Asked about the most significant challenges they personally face, KP looks inward before delivering the opening serve: “I’m sure I’m annoying. … I’m like, ‘Hey, what about this? What about that? … Can we do this? Can we do that?’ I’m sure he’s rolling his eyes but he’s so cool and nice to me, so he puts up with it.” (laughs) 

Without a whole lot of mileage as a touring duo on their odometer, Johnny tries a gentle lob shot: “There’s still unproven ground. I’m not saying that the whole thing’s gonna end up in a fight or whatever. But it’s definitely, you have to learn to give the other person space when they need it.” 

KP then aims for a baseline winner: “You just have to remember to treat each other kindly. It’s such a basic thing but just remembering to treasure the fact that you have this relationship. This is not something that comes along every day, that you can actually find somebody to work with and love and you actually like them and have a lot of respect for them. … It helps tremendously that we think a lot of each other. Right, Johnny?” 

After her point is made with an accurately placed shot, Johnny concedes: “Yeah. Well said, well said.” 

Life Is a Highway

No wonder the album includes the perfect cover for them — Neil Young’s “Lotta Love” that the late Nicolette Larson turned into a hit in the late ‘70s. It took a bit of serendipitous kismet involving the Hawthorns on the road, where they enjoy reading to each other. (“Like books on tape, but live,” Johnny points out.)

Larson’s story and “Lotta Love” became tantalizing topics for them during a cross-country drive in 2020. He was behind the wheel while she recited chapters from Ted Templeman: A Platinum Producer’s Life in Music, which included a passage about Larson, the Montana-born country-rock-pop singer who died in 1997 at the age of 45. “So Johnny and I started talking about that song. … You start going down a rabbit hole and you start understanding where [the song] came from — Nicolette and Neil had a love affair.”
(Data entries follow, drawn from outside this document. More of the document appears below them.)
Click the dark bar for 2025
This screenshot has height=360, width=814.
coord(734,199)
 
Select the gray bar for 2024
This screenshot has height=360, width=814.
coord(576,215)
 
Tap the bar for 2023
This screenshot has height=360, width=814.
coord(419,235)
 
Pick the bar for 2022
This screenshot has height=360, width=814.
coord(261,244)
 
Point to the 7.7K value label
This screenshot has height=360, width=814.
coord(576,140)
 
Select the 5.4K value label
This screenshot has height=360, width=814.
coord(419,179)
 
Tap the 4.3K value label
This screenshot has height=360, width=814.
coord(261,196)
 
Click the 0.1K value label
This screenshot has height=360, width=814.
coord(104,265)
The “Lotta Love” clincher for the HawtThorns’ album came during a visit to Home Depot when they heard Larson’s version of the song playing through the store’s speakers. “We just looked at each other and went, ’That is a fucking good song, man. We’re gonna cover it,’ ” KP declares with a laugh.  
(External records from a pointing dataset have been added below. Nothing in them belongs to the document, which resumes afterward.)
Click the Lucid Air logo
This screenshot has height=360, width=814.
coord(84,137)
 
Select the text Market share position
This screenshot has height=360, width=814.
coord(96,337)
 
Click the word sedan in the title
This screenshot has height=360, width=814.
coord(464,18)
So the U.S. interstates, highways and byways, clubs, taverns, and music halls await the HawtThorns, who also have a SXSW showcase date (17 March) that should ease the pain of 2020’s cancellation. Their 2022 tour begins in earnest tonight (22 February) with an album release show at the 5 Spot in Nashville, where an audience will likely get one of the pair’s first live renditions of “Lotta Love”. 

How far can Johnny, KP, and the HawtThorns go? Wherever the open road, some nimble page-turning, a few tasty live tunes — and one helluva Terrific (with a capital “T”) record — will take them. It just might be the ride of their lives.